Transcribe the entries below without alteration.

(Saved data entries)
• • •

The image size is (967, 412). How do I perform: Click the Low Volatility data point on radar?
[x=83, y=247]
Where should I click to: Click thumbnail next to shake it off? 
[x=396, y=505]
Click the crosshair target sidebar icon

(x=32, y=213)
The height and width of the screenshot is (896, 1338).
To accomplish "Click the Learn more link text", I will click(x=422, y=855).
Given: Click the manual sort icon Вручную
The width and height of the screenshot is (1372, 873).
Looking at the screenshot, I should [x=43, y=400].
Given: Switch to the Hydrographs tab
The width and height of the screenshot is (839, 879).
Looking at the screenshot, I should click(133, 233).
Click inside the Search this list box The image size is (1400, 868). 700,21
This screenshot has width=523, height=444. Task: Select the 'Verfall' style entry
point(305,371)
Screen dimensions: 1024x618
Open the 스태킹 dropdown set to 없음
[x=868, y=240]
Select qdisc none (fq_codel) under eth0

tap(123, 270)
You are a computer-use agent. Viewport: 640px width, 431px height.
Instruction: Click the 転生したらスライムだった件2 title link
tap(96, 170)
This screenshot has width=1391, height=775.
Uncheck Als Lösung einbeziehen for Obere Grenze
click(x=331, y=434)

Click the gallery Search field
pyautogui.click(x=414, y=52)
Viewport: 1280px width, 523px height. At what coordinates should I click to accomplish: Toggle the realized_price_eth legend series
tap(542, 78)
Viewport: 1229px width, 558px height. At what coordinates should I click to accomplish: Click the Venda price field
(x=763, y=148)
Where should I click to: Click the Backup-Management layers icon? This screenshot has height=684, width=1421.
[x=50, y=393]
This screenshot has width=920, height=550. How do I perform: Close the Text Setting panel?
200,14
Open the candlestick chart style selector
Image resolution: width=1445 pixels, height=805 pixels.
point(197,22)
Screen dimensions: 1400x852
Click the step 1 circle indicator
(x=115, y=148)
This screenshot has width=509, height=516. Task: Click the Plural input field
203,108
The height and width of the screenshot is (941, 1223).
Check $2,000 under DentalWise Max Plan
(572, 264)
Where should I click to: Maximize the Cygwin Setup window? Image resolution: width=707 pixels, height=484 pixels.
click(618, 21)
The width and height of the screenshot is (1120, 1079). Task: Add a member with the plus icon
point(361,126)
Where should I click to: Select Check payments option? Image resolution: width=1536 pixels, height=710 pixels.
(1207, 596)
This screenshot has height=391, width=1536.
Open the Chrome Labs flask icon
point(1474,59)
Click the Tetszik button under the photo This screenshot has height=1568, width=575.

• • •

◆ **TASK ANSWER**
The image size is (967, 412). How do I perform: Click the Low Volatility data point on radar?
[x=83, y=247]
Where should I click to: Click thumbnail next to shake it off? 
[x=396, y=505]
Click the crosshair target sidebar icon

(x=32, y=213)
The height and width of the screenshot is (896, 1338).
To accomplish "Click the Learn more link text", I will click(x=422, y=855).
Given: Click the manual sort icon Вручную
The width and height of the screenshot is (1372, 873).
Looking at the screenshot, I should [x=43, y=400].
Given: Switch to the Hydrographs tab
The width and height of the screenshot is (839, 879).
Looking at the screenshot, I should click(133, 233).
Click inside the Search this list box The image size is (1400, 868). 700,21
This screenshot has width=523, height=444. Task: Select the 'Verfall' style entry
point(305,371)
Screen dimensions: 1024x618
Open the 스태킹 dropdown set to 없음
[x=868, y=240]
Select qdisc none (fq_codel) under eth0

tap(123, 270)
You are a computer-use agent. Viewport: 640px width, 431px height.
Instruction: Click the 転生したらスライムだった件2 title link
tap(96, 170)
This screenshot has width=1391, height=775.
Uncheck Als Lösung einbeziehen for Obere Grenze
click(x=331, y=434)

Click the gallery Search field
pyautogui.click(x=414, y=52)
Viewport: 1280px width, 523px height. At what coordinates should I click to accomplish: Toggle the realized_price_eth legend series
tap(542, 78)
Viewport: 1229px width, 558px height. At what coordinates should I click to accomplish: Click the Venda price field
(x=763, y=148)
Where should I click to: Click the Backup-Management layers icon? This screenshot has height=684, width=1421.
[x=50, y=393]
This screenshot has width=920, height=550. How do I perform: Close the Text Setting panel?
200,14
Open the candlestick chart style selector
Image resolution: width=1445 pixels, height=805 pixels.
point(197,22)
Screen dimensions: 1400x852
Click the step 1 circle indicator
(x=115, y=148)
This screenshot has width=509, height=516. Task: Click the Plural input field
203,108
The height and width of the screenshot is (941, 1223).
Check $2,000 under DentalWise Max Plan
(572, 264)
Where should I click to: Maximize the Cygwin Setup window? Image resolution: width=707 pixels, height=484 pixels.
click(618, 21)
The width and height of the screenshot is (1120, 1079). Task: Add a member with the plus icon
point(361,126)
Where should I click to: Select Check payments option? Image resolution: width=1536 pixels, height=710 pixels.
(1207, 596)
This screenshot has height=391, width=1536.
Open the Chrome Labs flask icon
point(1474,59)
Click the Tetszik button under the photo This screenshot has height=1568, width=575.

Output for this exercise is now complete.